**About this exercise:**
In the records below, find the line with "Image resolution: width=505" and the line with "Task: Open the BILDER module"; return exactly those lines and every line between them.

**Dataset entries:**

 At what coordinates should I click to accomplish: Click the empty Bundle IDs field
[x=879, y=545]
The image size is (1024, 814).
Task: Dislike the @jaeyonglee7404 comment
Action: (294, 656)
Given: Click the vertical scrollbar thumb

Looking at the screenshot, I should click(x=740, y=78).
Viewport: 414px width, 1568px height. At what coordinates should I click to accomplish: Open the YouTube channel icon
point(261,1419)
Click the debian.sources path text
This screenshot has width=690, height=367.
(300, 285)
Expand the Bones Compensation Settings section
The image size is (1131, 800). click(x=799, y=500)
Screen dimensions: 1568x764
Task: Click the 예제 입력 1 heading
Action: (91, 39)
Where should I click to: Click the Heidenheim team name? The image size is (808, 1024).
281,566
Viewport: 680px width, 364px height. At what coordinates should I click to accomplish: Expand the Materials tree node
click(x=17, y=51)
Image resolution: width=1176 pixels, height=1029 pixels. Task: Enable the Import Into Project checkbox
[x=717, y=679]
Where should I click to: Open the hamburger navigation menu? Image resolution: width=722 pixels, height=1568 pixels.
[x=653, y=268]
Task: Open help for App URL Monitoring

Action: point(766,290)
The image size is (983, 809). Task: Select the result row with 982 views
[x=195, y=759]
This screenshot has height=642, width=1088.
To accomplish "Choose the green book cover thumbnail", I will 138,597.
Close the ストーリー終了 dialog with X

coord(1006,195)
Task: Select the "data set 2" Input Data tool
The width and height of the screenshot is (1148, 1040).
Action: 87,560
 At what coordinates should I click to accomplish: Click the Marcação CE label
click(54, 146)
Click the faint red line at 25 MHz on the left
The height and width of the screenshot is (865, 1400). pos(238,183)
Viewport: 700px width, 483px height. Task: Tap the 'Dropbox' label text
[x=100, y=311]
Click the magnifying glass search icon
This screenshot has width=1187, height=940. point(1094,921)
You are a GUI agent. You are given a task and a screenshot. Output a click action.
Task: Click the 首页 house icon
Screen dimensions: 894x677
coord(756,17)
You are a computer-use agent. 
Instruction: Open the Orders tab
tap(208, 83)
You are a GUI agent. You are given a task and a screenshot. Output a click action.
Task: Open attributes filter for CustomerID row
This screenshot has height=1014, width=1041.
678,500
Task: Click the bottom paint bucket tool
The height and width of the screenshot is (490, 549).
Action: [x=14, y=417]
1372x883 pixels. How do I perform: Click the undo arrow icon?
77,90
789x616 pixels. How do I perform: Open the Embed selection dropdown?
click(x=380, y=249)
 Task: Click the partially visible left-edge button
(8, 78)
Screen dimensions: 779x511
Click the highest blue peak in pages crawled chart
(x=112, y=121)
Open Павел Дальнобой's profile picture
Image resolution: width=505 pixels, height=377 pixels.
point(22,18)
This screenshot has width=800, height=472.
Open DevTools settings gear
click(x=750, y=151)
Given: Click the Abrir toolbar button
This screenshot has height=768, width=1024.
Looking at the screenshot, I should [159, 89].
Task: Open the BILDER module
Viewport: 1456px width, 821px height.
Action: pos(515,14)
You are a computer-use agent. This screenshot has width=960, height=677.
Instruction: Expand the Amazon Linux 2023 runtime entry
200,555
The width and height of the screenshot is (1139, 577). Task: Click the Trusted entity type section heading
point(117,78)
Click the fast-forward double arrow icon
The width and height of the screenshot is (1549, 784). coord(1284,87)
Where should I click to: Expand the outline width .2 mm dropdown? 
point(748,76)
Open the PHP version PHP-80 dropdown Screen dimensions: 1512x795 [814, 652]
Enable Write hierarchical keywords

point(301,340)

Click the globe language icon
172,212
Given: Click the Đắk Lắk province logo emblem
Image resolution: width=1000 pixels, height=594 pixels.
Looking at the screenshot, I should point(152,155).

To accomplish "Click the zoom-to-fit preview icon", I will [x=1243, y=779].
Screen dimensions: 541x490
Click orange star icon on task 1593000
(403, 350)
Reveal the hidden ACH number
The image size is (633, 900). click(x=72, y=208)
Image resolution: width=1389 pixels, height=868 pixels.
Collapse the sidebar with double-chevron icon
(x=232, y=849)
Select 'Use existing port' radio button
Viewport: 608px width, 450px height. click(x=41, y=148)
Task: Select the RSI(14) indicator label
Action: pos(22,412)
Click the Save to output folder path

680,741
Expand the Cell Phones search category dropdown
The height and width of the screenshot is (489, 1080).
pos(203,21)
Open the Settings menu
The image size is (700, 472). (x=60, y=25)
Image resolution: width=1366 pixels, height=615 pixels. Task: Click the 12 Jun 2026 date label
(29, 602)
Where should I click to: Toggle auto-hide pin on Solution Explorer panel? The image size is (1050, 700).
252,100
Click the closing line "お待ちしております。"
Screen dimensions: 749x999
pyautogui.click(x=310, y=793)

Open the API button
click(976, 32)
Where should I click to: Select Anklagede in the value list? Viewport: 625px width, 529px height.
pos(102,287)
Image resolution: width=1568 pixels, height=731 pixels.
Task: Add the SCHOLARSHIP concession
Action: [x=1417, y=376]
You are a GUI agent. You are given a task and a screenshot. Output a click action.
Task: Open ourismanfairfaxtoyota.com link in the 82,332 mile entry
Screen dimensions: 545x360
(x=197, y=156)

**Solution for this problem:**
Image resolution: width=505 pixels, height=377 pixels.
point(22,18)
This screenshot has width=800, height=472.
Open DevTools settings gear
click(x=750, y=151)
Given: Click the Abrir toolbar button
This screenshot has height=768, width=1024.
Looking at the screenshot, I should [159, 89].
Task: Open the BILDER module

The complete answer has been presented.